Eye implant restores vision to patients with incurable sight loss
A tiny wireless implant inserted under the retina can restore central vision to patients with sight loss due to age-related macular degeneration (AMD). In an international clinical trial, the PRIMA (photovoltaic retina implant microarray) system restored the ability to read in 27 of 32 participants followed up after a year.
AMD is the most common cause of incurable blindness in older adults. In its advanced stage, known as geographic atrophy, AMD can cause progressive, irreversible death of light-sensitive photoreceptors in the centre of the retina. This loss of photoreceptors means that light is not transduced into electrical signals, causing profound vision loss.
The PRIMA system works by replacing these lost photoreceptors. The two-part system includes the implant itself: a 2 x 2 mm array of 378 photovoltaic pixels, plus PRIMA glasses containing a video camera that captures images and, after processing, projects them onto the implant using near-infrared light. The pixels in the implant convert this light into electrical pulses, restoring the flow of visual information to the brain. Patients can use the glasses to focus and zoom the image that they see.
The clinical study, led by Frank Holz of the University of Bonn in Germany, enrolled 38 participants at 17 hospital sites in five European countries. All participants had geographic atrophy due to AMD in both eyes, as well as loss of central sight in the study eye over a region larger than the implant (more than 2.4 mm in diameter), leaving only limited peripheral vision.
Around one month after surgical insertion of the 30 μm-thick PRIMA array into one eye, the patients began using the glasses. All underwent training to learn to interpret the visual signals from the implant, with their vision improving over months of training.

After one year, 27 of the 32 patients who completed the trial could read letters and words (with some able to read pages in a book) and 26 demonstrated clinically meaningful improvement in visual acuity (the ability to read at least two extra lines on a standard eye chart). On average, participants could read an extra five lines, with one person able to read an additional 12 lines.
Nineteen of the participants experienced side-effects from the surgical procedure, with 95% of adverse events resolving within two months. Importantly, their peripheral vision was not impacted by PRIMA implantation. The researchers note that the infrared light used by the implant is not visible to remaining photoreceptors outside the affected region, allowing patients to combine their natural peripheral vision with the prosthetic central vision.

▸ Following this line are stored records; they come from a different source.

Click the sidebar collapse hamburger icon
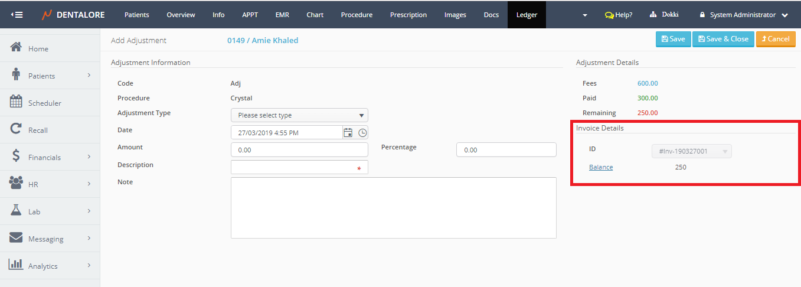 coord(17,15)
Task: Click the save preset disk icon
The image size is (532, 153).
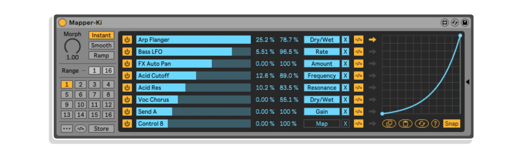Action: [x=465, y=22]
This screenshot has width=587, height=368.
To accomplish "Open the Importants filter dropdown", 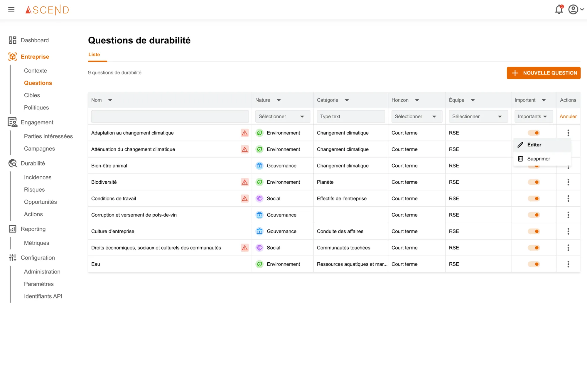I will click(533, 117).
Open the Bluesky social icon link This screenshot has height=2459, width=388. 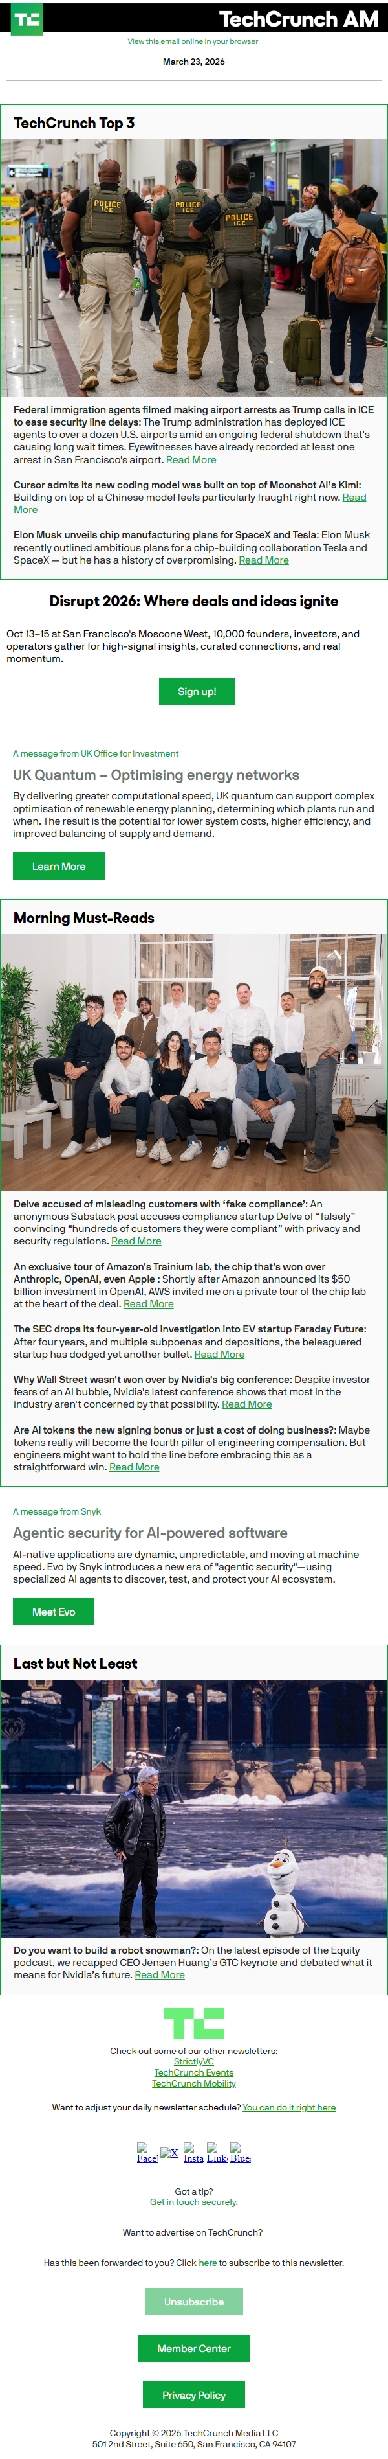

“Before receiving the implant, it was like having two black discs in my eyes, with the outside distorted,” Sheila Irvine, a trial patient treated at Moorfields Eye Hospital in the UK, says in a press statement. “I was an avid bookworm, and I wanted that back. There was no pain during the operation, but you’re still aware of what’s happening. It’s a new way of looking through your eyes, and it was dead exciting when I began seeing a letter. It’s not simple, learning to read again, but the more hours I put in, the more I pick up. It’s made a big difference.”
The PRIMA system – originally designed by Daniel Palanker at Stanford University – is being developed and manufactured by Science Corporation. Based on these latest results, reported in the New England Journal of Medicine, the company has applied for clinical use authorization in Europe and the United States.